(Word and item position data)

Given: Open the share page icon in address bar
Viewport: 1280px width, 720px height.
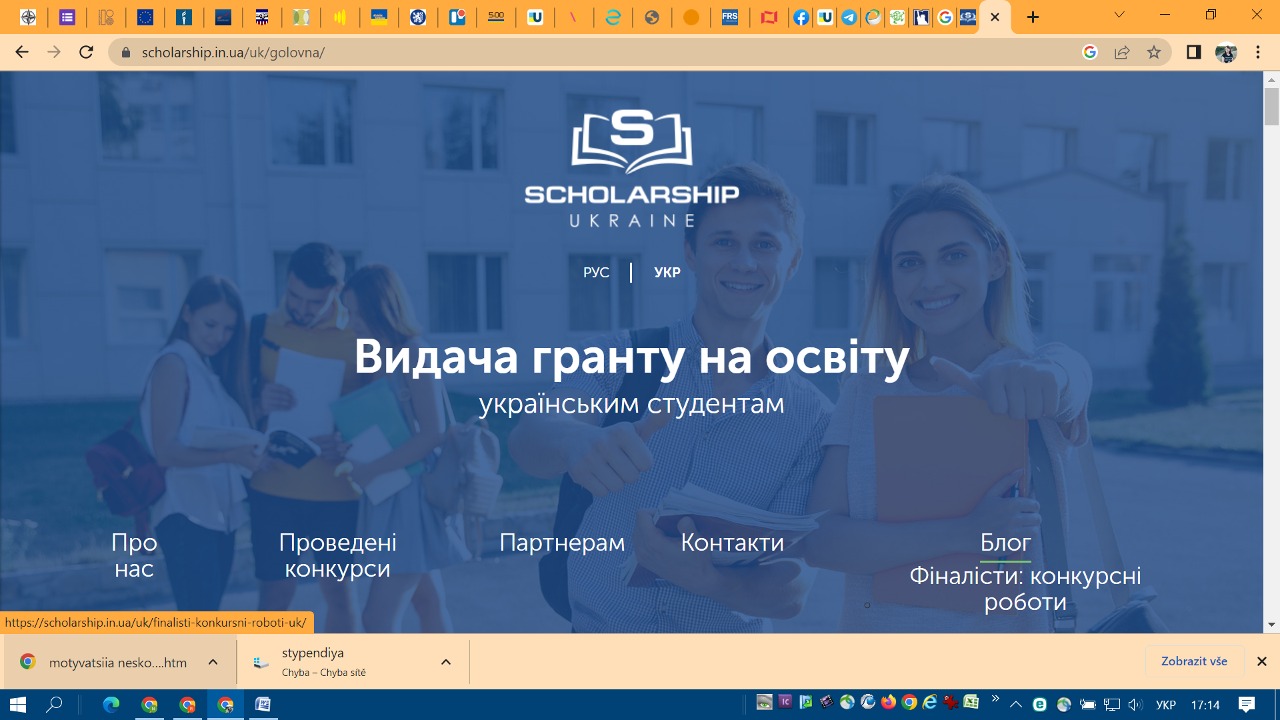Looking at the screenshot, I should [x=1122, y=52].
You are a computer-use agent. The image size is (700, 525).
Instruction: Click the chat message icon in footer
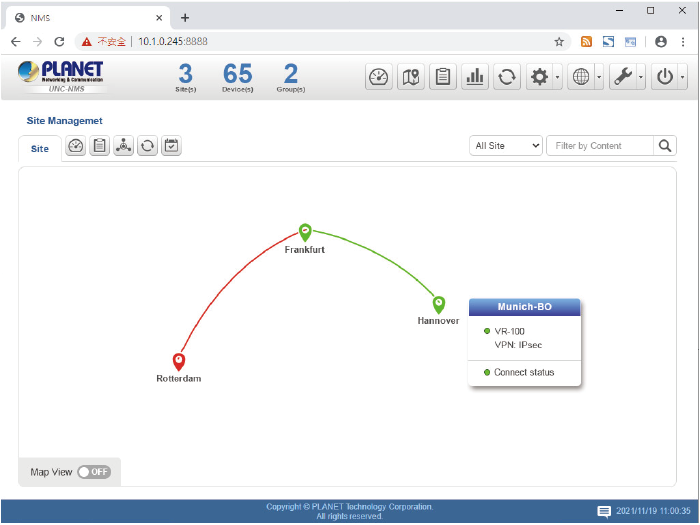point(604,511)
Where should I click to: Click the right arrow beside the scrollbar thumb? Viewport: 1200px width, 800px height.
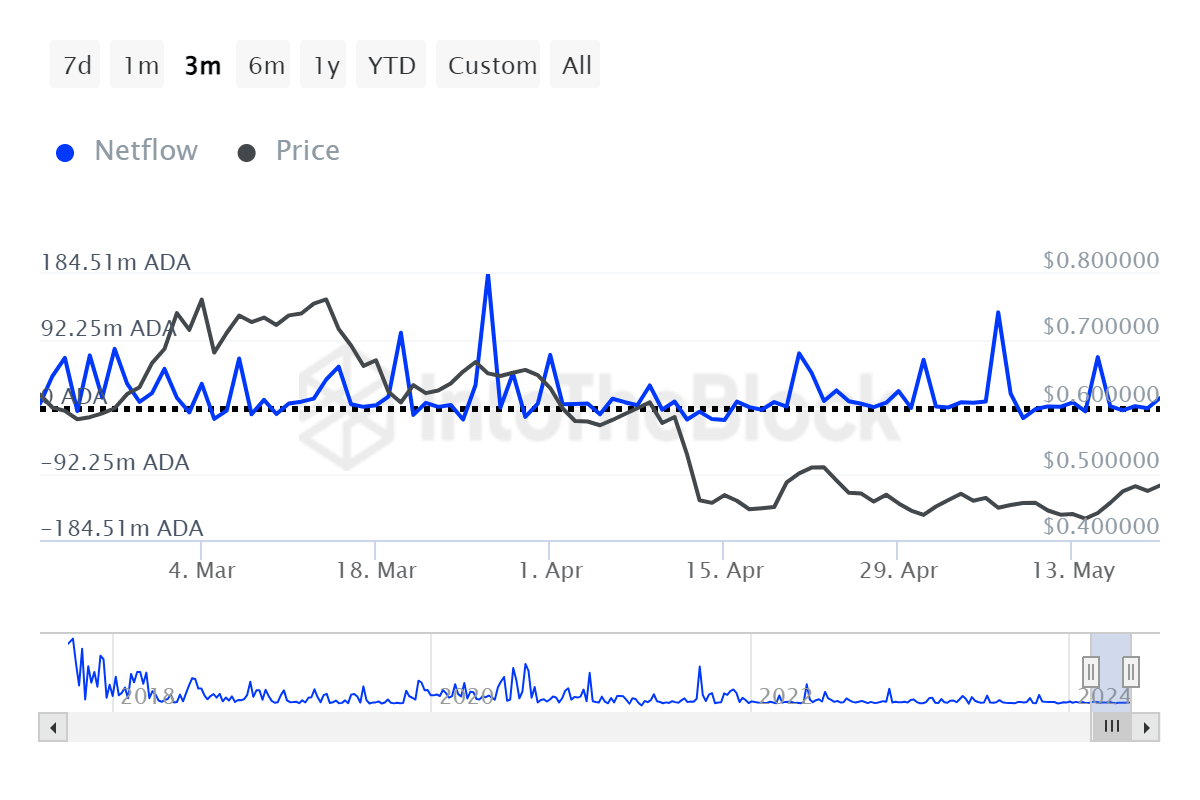click(x=1147, y=727)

**Given task:** Turn the lines above into a JSON list of strings, one string per line, skipping blank lines. Leave the pictures out.

**Exercise answer:**
[
  "Given: Open the share page icon in address bar",
  "Viewport: 1280px width, 720px height.",
  "Looking at the screenshot, I should [x=1122, y=52].",
  "You are a computer-use agent. The image size is (700, 525).",
  "Instruction: Click the chat message icon in footer",
  "point(604,511)",
  "Where should I click to: Click the right arrow beside the scrollbar thumb? Viewport: 1200px width, 800px height.",
  "click(x=1147, y=727)"
]